Rail-tax collections up 26%, to $12.9M
By Sean Hao
Advertiser Staff Writer
Tax collections to pay for Honolulu's planned elevated commuter train rose 26 percent to $12.9 million in January, compared with a year ago, according to state figures.
Despite that gain, collections are still on track to be less than an expected $188 million in tax collections for the current fiscal year ending June 30.
Through January, the half-percentage-point excise tax surcharge raised nearly $109 million, which was slightly larger than the $107 million raised during the first seven months of fiscal 2008.
The state began collecting a half-percentage point general excise tax surcharge for transit in January 2007. Through January 2009, the tax raised about $307 million for the city, according to state Department of Taxation figures.
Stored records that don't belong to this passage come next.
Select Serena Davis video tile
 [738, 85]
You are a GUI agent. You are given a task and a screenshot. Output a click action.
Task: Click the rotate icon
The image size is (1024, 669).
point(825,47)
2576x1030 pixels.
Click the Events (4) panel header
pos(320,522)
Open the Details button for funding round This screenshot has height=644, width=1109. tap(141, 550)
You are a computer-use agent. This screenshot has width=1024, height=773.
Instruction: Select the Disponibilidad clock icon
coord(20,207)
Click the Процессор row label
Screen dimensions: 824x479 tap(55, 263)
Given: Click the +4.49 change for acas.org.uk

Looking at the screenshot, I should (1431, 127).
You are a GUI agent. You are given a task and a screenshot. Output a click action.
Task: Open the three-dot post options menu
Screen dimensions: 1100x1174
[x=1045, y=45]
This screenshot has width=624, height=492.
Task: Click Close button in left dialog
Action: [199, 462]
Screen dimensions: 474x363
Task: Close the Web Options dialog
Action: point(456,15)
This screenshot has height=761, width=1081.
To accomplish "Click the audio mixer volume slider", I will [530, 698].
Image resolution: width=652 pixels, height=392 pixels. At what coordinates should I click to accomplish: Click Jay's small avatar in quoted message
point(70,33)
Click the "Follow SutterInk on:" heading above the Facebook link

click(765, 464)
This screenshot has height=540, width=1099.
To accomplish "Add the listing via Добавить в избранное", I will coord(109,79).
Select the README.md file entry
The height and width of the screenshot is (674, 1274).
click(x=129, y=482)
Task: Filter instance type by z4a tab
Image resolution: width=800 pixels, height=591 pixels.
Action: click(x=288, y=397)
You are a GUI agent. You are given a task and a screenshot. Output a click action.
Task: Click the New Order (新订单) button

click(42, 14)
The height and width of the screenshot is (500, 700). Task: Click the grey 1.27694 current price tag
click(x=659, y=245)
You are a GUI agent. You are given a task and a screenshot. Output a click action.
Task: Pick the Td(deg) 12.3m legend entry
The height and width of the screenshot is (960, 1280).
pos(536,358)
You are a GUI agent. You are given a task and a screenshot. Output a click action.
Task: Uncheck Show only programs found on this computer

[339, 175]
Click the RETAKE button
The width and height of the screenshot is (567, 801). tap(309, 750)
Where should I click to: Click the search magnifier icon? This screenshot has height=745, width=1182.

City officials hope to use the tax to raise nearly $4.1 billion, on an inflation-adjusted basis, between 2007 and 2023 to pay for the 20-mile rail system that will connect East Kapolei to Ala Moana.
That, coupled with about $1.4 billion in anticipated federal funds, is expected to pay the $5.4 billion in capital costs associated with rail, according to the city's financial plan.
Despite the rise in collections in January, transit-tax collections overall remain below projections because of the state's slowing economy.
The city needs to collect an average of about $15.8 million a month for the remaining five months of the fiscal year to reach its $188 million goal. The average monthly take during the first seven months of the fiscal year was about $13.6 million.
The city hopes to begin construction in December, contingent on federal approval, and launch service between 2013 and 2019.